Akar Etimologis: Debu, Kuku, dan Kejengkelan
Dalam kamus-kamus bahasa Arab (qadim), para ulama menjelaskan akar makna أُفٍّ. Ibn Manẓūr dalam Lisān al-‘Arab menyebut:
“الأف: وسخ يسير تحت الظفر” “‘Uff’ adalah kotoran halus di bawah kuku.”
Ibn Fāris dalam Maqāyīs al-Lughah menulis:
“أصل الأف: كل مستقذر من وسخ وقلامة ظفر وما يجري مجراها” “Asal ‘uff’ adalah segala yang menjijikkan: kotoran, potongan kuku, dan semisalnya.”
Awalnya, ‘uff’ menunjuk pada sesuatu yang remeh tapi menjijikkan. Lalu maknanya berkembang menjadi penanda kejengkelan ringan.
Seakan Allah berpesan: “Jangan engkau perlakukan orang tuamu seperti kotoran di bawah kuku, walau hanya lewat satu desahan kecil.”
Ragam Qirā’ah: Menunjukkan Keseriusan Makna
Para qurrā’ berbeda membaca kata ini menunjukkan betapa lafaz pendek ini diperhatikan amat serius: Ibn Kathīr dan Ibn ‘Āmir membacanya dengan fathah tanpa tanwīn: أُفَّ Nāfi‘ dan Ḥafṣ membacanya dengan kasrah dan tanwīn: أُفٍّ
Qurrā’ lainnya membacanya dengan kasrah tanpa tanwīn: أُفِّ Dalam riwayat syādz juga ada yang membacanya dengan ḍammah
Ini menunjukkan: lafaz ini tidak asal diucapkan ia diatur, dijaga, dan dimuliakan dalam bacaan Al-Qur’an.

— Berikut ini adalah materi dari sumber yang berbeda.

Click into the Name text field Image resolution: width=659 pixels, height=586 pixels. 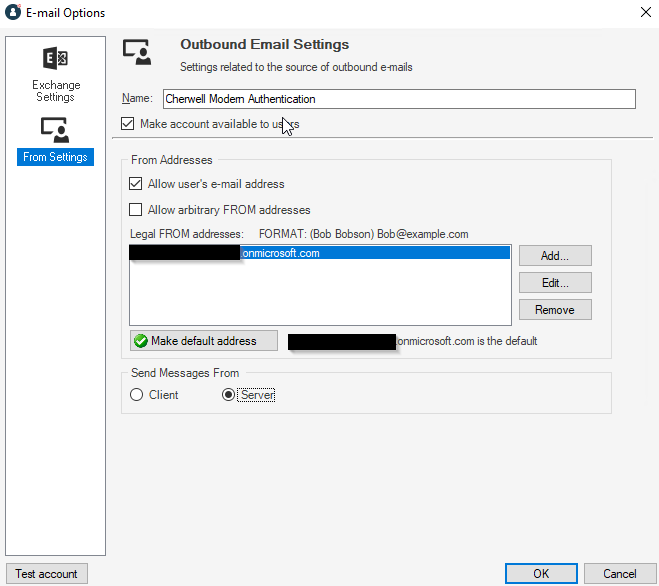[398, 99]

Batas Paling Rendah dari Durhaka
Al-Ṭabarsī meriwayatkan dari Imām ‘Alī al-Riḍā:
“Seandainya Allah mengetahui ada lafaz yang lebih ringan daripada ‘uff’ untuk melarang durhaka kepada orang tua, niscaya Dia akan menyebutnya. Tetapi tidak ada yang lebih ringan daripada ‘uff’.”
Jadi, ‘uff’ adalah titik nol durhaka ambang paling bawah sebelum dosa besar itu terjadi. Bahkan Mujāhid berkata: “Jika keduanya telah tua, kencing dan buang hajat di tempat tidur, jangan engkau jijik pada mereka, bersihkanlah sebagaimana dulu mereka membersihkanmu saat kecil.”
‘Uff’ lahir dari desahan ringan, tapi mampu menyingkap keadaan hati. Jika diucapkan, ia menunjukkan kejengkelan. Tapi jika ditahan, ia menunjukkan kesabaran dan takwa.
Karena itu, Allah melarang bukan hanya memukul atau membentak, tapi bahkan desahan halus pun tidak boleh.
Menahan “Uff” untuk Meraih Surga
Kata ‘uff’ mengajarkan bahwa takwa sejati sering hadir dalam hal-hal kecil. Bukan selalu dari amal besar, tapi dari menahan satu desahan kepada orang tua. “Ridha Allah tergantung pada ridha kedua orang tua, dan murka Allah tergantung pada murka keduanya.” (HR. Tirmiżī)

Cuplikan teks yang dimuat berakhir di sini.